Below are a dozen quotes from Barack Obama's Inaugural Address and yesterday’s Shared Vision speech by Republican House Majority Leader Eric Cantor. It’s fair to accept that both were carefully thought
through, knowing they’d be judged toughly. (Peggy Noonan insists that you can tell when you’re applauding an "applause
line" and not a thought.)
The two speeches are reviewed
separately in the media. However, looking at them together offers a striking early
clue that the center in Washington is becoming a roomier place.
The audiences and the
speakers’ styles are very different. Consequently, we shouldn’t have too much
difficulty sorting them out. Further, I didn’t cheat by putting in the references
to God, joy, and the “light of freedom” by the liberal or the conservative’s
references to inner-city children, a police officer named Vicki, and the city
of San Francisco.
Here they are:
“The patriots of 1776 did not
fight to replace the tyranny of a king with the privileges of a few or the rule
of a mob.”
“We
will advance proposals aimed at producing results in areas like education,
health care, innovation, and job growth. Our solutions will be based on the
conservative principles of self reliance, faith in the individual, trust in the
family, and accountability in government. Our goal – to ensure every American
has a fair shot at earning their success and achieving their dreams.”
“Through it all, we have
never relinquished our skepticism of central authority, nor have we succumbed
to the fiction that all society’s ills can be cured through government alone.
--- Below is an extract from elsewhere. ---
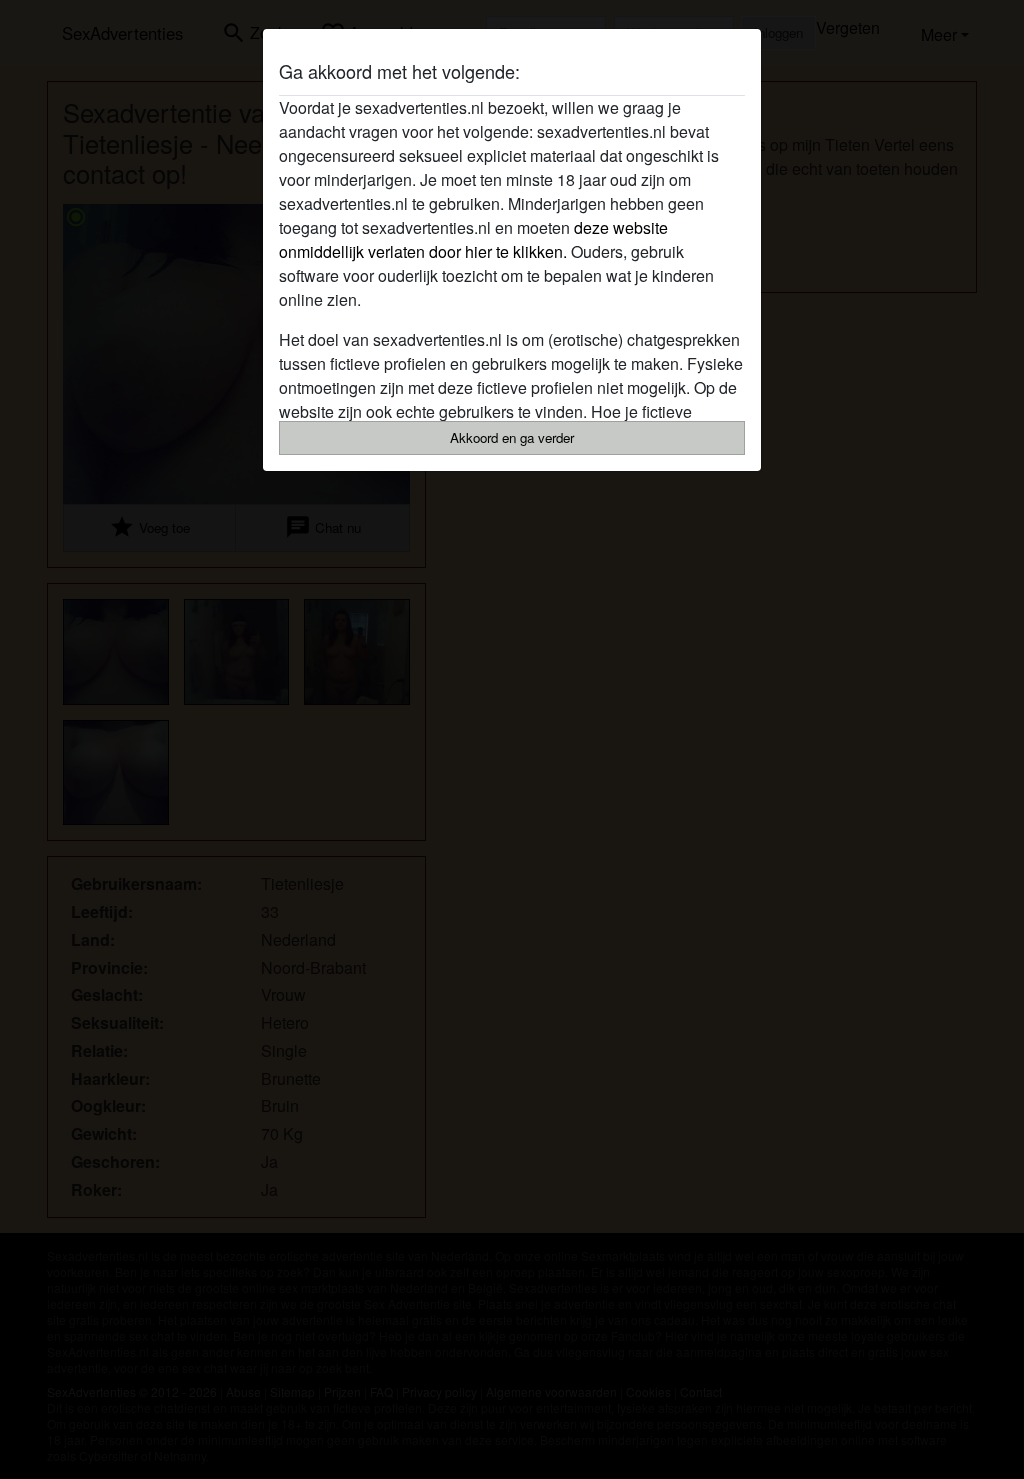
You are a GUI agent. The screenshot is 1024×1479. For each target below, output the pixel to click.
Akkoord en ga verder (512, 437)
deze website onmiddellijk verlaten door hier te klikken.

Our celebration of initiative and enterprise; our insistence on hard work and
personal responsibility, these are constants in our character.”
“Just
like parents, Washington must start showing care for the generations ahead
while leaving the parenting to the parents.”
“For we, the people,
understand that our country cannot succeed when a shrinking few do very well
and a growing many barely make it. We believe that America’s prosperity must
rest upon the broad shoulders of a rising middle class.”
“One
of our priorities this year will be to move heaven and earth to fix our
education system for the most vulnerable. And when those children graduate from
high school, we must expand their choices and college should be a viable
option.”
“We must make the hard
choices to reduce the cost of health care and the size of our deficit.”
“But,
explaining that rising health care costs are depressing take-home pay is little
consolation to a working mom. Her grocery bills are higher, her kids’ school
needs are more expensive, rent is up – and now, she’s just trying to get by.
And getting by is not the American Dream.”
“Progress does not compel us
to settle centuries-long debates about the role of government for all time –
but it does require us to act in our time.”
“There
is an appropriate and necessary role for the federal government to ensure
funding for basic medical research. Doing all we can to facilitate medical
breakthroughs for people like Katie should be a priority. We can and must do
better.’
“We
must act, we must act knowing that our work will be imperfect. We must act,
knowing that today’s victories will be only partial, and that it will be up to
those who stand here in four years, and forty years, and four hundred years
hence to advance the timeless spirit once conferred to us in a spare
Philadelphia hall.”
“This
is the kind of common sense legislation that should be non-controversial and
moves us in the right direction to help make life work for families.”
Sure, they’re only words.
But remember: the trenches in Washington today were dug with words as well.